■ Exercise details:
Can you transcribe every record below exactly as it appears?

■ Stored records:
· · · ·

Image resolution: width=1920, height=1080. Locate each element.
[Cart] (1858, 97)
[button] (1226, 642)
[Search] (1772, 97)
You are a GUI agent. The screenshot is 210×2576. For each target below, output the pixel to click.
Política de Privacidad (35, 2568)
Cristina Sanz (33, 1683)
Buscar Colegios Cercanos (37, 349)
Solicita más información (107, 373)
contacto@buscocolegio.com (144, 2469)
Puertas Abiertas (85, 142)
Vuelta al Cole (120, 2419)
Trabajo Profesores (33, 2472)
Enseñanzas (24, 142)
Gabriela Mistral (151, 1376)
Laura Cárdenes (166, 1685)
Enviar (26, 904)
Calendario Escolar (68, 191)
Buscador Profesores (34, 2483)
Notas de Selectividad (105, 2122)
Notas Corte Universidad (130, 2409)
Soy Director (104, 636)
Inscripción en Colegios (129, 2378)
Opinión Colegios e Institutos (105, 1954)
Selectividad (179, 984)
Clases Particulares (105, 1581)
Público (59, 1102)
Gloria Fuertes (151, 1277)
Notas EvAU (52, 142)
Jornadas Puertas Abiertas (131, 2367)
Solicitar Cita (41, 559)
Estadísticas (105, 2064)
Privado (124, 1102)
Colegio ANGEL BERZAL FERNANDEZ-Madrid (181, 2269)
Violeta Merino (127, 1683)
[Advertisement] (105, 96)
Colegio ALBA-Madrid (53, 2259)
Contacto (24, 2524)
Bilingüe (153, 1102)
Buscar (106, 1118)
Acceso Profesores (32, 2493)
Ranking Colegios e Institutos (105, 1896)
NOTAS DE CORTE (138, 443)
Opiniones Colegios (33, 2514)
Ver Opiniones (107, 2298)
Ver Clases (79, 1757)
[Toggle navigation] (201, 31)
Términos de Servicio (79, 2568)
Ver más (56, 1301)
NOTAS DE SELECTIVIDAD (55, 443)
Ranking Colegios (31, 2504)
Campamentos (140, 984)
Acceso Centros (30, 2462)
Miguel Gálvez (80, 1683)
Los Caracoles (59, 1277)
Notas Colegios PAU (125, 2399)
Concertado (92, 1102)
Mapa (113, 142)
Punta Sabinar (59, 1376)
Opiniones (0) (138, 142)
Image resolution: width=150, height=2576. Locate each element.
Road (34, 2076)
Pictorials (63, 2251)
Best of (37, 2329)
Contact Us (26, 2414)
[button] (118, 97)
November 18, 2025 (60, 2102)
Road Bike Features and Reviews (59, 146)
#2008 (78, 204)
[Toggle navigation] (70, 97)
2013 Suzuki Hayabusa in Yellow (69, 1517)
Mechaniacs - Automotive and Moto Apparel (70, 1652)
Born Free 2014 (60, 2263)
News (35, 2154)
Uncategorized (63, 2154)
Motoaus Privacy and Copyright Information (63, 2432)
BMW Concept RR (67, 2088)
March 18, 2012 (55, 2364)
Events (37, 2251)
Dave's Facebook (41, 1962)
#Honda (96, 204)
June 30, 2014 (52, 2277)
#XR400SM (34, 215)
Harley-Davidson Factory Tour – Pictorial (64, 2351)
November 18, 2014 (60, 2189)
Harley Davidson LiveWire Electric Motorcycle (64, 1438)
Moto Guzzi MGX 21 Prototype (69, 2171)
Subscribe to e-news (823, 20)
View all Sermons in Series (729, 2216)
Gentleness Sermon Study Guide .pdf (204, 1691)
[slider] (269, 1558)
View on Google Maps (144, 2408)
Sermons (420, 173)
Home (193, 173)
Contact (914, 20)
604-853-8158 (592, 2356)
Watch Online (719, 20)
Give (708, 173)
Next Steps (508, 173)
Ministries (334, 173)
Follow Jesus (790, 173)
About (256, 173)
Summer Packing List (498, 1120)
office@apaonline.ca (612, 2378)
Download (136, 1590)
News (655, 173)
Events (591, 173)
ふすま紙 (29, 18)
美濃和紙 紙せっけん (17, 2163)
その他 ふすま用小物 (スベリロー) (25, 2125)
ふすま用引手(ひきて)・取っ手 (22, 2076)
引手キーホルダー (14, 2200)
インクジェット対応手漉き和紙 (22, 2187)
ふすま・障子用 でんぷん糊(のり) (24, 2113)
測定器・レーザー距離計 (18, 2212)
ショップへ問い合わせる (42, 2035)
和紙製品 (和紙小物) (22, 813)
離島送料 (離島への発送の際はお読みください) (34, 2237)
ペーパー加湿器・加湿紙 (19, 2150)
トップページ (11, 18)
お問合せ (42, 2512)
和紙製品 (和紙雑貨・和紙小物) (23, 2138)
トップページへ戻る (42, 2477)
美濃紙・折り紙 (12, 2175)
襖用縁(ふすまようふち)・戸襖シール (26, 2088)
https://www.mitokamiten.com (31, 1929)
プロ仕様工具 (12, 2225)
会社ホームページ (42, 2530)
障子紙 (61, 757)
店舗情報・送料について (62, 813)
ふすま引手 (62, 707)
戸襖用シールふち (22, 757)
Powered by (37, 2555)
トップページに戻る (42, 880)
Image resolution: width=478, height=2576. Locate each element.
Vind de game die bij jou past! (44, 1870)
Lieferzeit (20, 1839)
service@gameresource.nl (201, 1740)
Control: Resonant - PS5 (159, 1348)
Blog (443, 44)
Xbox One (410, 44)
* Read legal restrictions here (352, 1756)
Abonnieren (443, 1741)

· · · ·

■ Worked solution:
Image resolution: width=1920, height=1080. Locate each element.
[Cart] (1858, 97)
[button] (1226, 642)
[Search] (1772, 97)
You are a GUI agent. The screenshot is 210×2576. For each target below, output the pixel to click.
Política de Privacidad (35, 2568)
Cristina Sanz (33, 1683)
Buscar Colegios Cercanos (37, 349)
Solicita más información (107, 373)
contacto@buscocolegio.com (144, 2469)
Puertas Abiertas (85, 142)
Vuelta al Cole (120, 2419)
Trabajo Profesores (33, 2472)
Enseñanzas (24, 142)
Gabriela Mistral (151, 1376)
Laura Cárdenes (166, 1685)
Enviar (26, 904)
Calendario Escolar (68, 191)
Buscador Profesores (34, 2483)
Notas de Selectividad (105, 2122)
Notas Corte Universidad (130, 2409)
Soy Director (104, 636)
Inscripción en Colegios (129, 2378)
Opinión Colegios e Institutos (105, 1954)
Selectividad (179, 984)
Clases Particulares (105, 1581)
Público (59, 1102)
Gloria Fuertes (151, 1277)
Notas EvAU (52, 142)
Jornadas Puertas Abiertas (131, 2367)
Solicitar Cita (41, 559)
Estadísticas (105, 2064)
Privado (124, 1102)
Colegio ANGEL BERZAL FERNANDEZ-Madrid (181, 2269)
Violeta Merino (127, 1683)
[Advertisement] (105, 96)
Colegio ALBA-Madrid (53, 2259)
Contacto (24, 2524)
Bilingüe (153, 1102)
Buscar (106, 1118)
Acceso Profesores (32, 2493)
Ranking Colegios e Institutos (105, 1896)
NOTAS DE CORTE (138, 443)
Opiniones Colegios (33, 2514)
Ver Opiniones (107, 2298)
Ver Clases (79, 1757)
[Toggle navigation] (201, 31)
Términos de Servicio (79, 2568)
Ver más (56, 1301)
NOTAS DE SELECTIVIDAD (55, 443)
Ranking Colegios (31, 2504)
Campamentos (140, 984)
Acceso Centros (30, 2462)
Miguel Gálvez (80, 1683)
Los Caracoles (59, 1277)
Notas Colegios PAU (125, 2399)
Concertado (92, 1102)
Mapa (113, 142)
Punta Sabinar (59, 1376)
Opiniones (0) (138, 142)
Image resolution: width=150, height=2576. Locate each element.
Road (34, 2076)
Pictorials (63, 2251)
Best of (37, 2329)
Contact Us (26, 2414)
[button] (118, 97)
November 18, 2025 (60, 2102)
Road Bike Features and Reviews (59, 146)
#2008 (78, 204)
[Toggle navigation] (70, 97)
2013 Suzuki Hayabusa in Yellow (69, 1517)
Mechaniacs - Automotive and Moto Apparel (70, 1652)
Born Free 2014 (60, 2263)
News (35, 2154)
Uncategorized (63, 2154)
Motoaus Privacy and Copyright Information (63, 2432)
BMW Concept RR (67, 2088)
March 18, 2012 (55, 2364)
Events (37, 2251)
Dave's Facebook (41, 1962)
#Honda (96, 204)
June 30, 2014 (52, 2277)
#XR400SM (34, 215)
Harley-Davidson Factory Tour – Pictorial (64, 2351)
November 18, 2014 (60, 2189)
Harley Davidson LiveWire Electric Motorcycle (64, 1438)
Moto Guzzi MGX 21 Prototype (69, 2171)
Subscribe to e-news (823, 20)
View all Sermons in Series (729, 2216)
Gentleness Sermon Study Guide .pdf (204, 1691)
[slider] (269, 1558)
View on Google Maps (144, 2408)
Sermons (420, 173)
Home (193, 173)
Contact (914, 20)
604-853-8158 (592, 2356)
Watch Online (719, 20)
Give (708, 173)
Next Steps (508, 173)
Ministries (334, 173)
Follow Jesus (790, 173)
About (256, 173)
Summer Packing List (498, 1120)
office@apaonline.ca (612, 2378)
Download (136, 1590)
News (655, 173)
Events (591, 173)
ふすま紙 (29, 18)
美濃和紙 紙せっけん (17, 2163)
その他 ふすま用小物 (スベリロー) (25, 2125)
ふすま用引手(ひきて)・取っ手 (22, 2076)
引手キーホルダー (14, 2200)
インクジェット対応手漉き和紙 (22, 2187)
ふすま・障子用 でんぷん糊(のり) (24, 2113)
測定器・レーザー距離計 (18, 2212)
ショップへ問い合わせる (42, 2035)
和紙製品 (和紙小物) (22, 813)
離島送料 (離島への発送の際はお読みください) (34, 2237)
ペーパー加湿器・加湿紙 (19, 2150)
トップページ (11, 18)
お問合せ (42, 2512)
和紙製品 (和紙雑貨・和紙小物) (23, 2138)
トップページへ戻る (42, 2477)
美濃紙・折り紙 (12, 2175)
襖用縁(ふすまようふち)・戸襖シール (26, 2088)
https://www.mitokamiten.com (31, 1929)
プロ仕様工具 (12, 2225)
会社ホームページ (42, 2530)
障子紙 (61, 757)
店舗情報・送料について (62, 813)
ふすま引手 (62, 707)
戸襖用シールふち (22, 757)
Powered by (37, 2555)
トップページに戻る (42, 880)
Image resolution: width=478, height=2576. Locate each element.
Vind de game die bij jou past! (44, 1870)
Lieferzeit (20, 1839)
service@gameresource.nl (201, 1740)
Control: Resonant - PS5 (159, 1348)
Blog (443, 44)
Xbox One (410, 44)
* Read legal restrictions here (352, 1756)
Abonnieren (443, 1741)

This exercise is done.